Architect/editor split (this section's choice)	Reasoning once, edit N times	Architect-quality decisions, edit-quality output	Right for steady-state shipping.

The reviewer subagents (resolver-reviewer, dashboard-reviewer, perf-reviewer) currently run on the same edit model. As long as the spec carries architectural intent forward, edit-model review catches the drift the editor introduces — and reviewer cost is a tiny fraction of total tokens because reviewers don't write code.

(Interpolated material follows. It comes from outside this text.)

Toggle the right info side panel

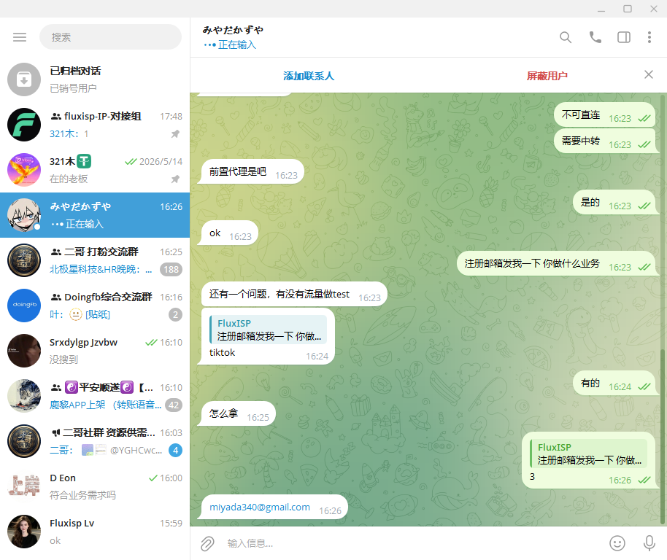tap(624, 37)
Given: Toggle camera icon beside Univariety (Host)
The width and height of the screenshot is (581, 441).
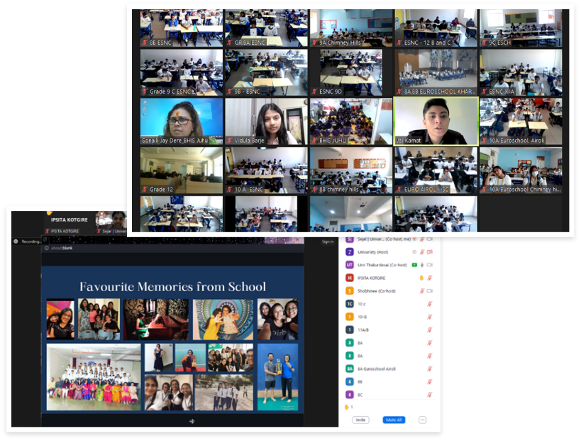Looking at the screenshot, I should tap(430, 251).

Why model agnosticism is non-negotiable

See model-and-vendor-agnosticism.md. Short version: the table above lists Anthropic models because that's what we use today. The pipeline must keep working when "default" rotates to OpenAI, Gemini, or an OSS model — that's vision commitment (b). Implementation: each role talks to a model adapter, never to a vendor SDK directly.

Per-role responsibilities (concrete)

Architect

Reads wiki/plans/<feature>-YYYY-MM-DD.md.
Reads any wiki pages referenced in the PRD's frontmatter sources: field.
Emits wiki/specs/<feature>.md with Gherkin acceptance criteria.
Lists "expected files touched" so the Verifier can sanity-check scope creep.
Does not write tests, does not write code.

Test-writer

Reads spec.
Generates vitest tests for resolvers / services / hooks named in the spec.
Generates Playwright tests for end-to-end scenarios named in the spec.
Runs each test once and confirms it FAILS — informative error messages required.
Does not write production code.

Editor

Reads spec + failing tests.
Iterates: read failing test → implement minimum to make it pass → run all target tests → repeat.
Bounded by MAX_ITERATIONS (default 8). On exhaustion, surfaces the failure rather than grinding.
Honours .cursor/rules/appcaire-monorepo.mdc and the in-repo .claude/skills/ recipes.
Worktree-only for PRD-driven feature work. The pipeline may create the branch/worktree automatically. Never edits main directly for those flows. Never git push --force.

Verifier

Spawns the appropriate reviewer subagents per scope.
Runs yarn type-check, yarn lint, yarn test:dashboard-stack.
Runs Playwright with trace + screenshot capture.
Writes docs/dossiers/<feature>/{trace.zip, screenshot.png, console.log, summary.json}.
Refuses to mark the PR ready if any P1 review comment is open or the dossier is incomplete.

Reviewer (feedback loop)

After every git push, polls gh api repos/{org}/{repo}/pulls/<n>/comments.
Categorises Codex / CodeRabbit findings by severity.
For each P1 / P2: either re-enter Editor with the comment as input, or argue down with a justification committed to the PR description.
Loops until the comments page returns no new findings.

Reviewer subagent map

File touched	Subagents to run
`apps/dashboard-server/src/graphql/resolvers/**`	`resolver-reviewer` + `perf-reviewer` (if loops/lists)
`apps/dashboard/src/**`	`dashboard-reviewer`
Anything with a list resolver, field resolver, or `for (const x of prismaResults)`	`perf-reviewer`
Anything else	None — Verifier still runs type-check + lint + tests.

These subagents are documented in claude-agents-and-skills.md.

Cross-references

PRD-to-PR pipeline — what each stage produces.
Model and vendor agnosticism — vendor-rotation rule and adapter shape.
Throughput and business signals — features/sec/token, where it's logged, who consumes it.
Reviewer feedback loop — Codex polling specifics.
Engineering agents — current Darwin agents that map to these roles.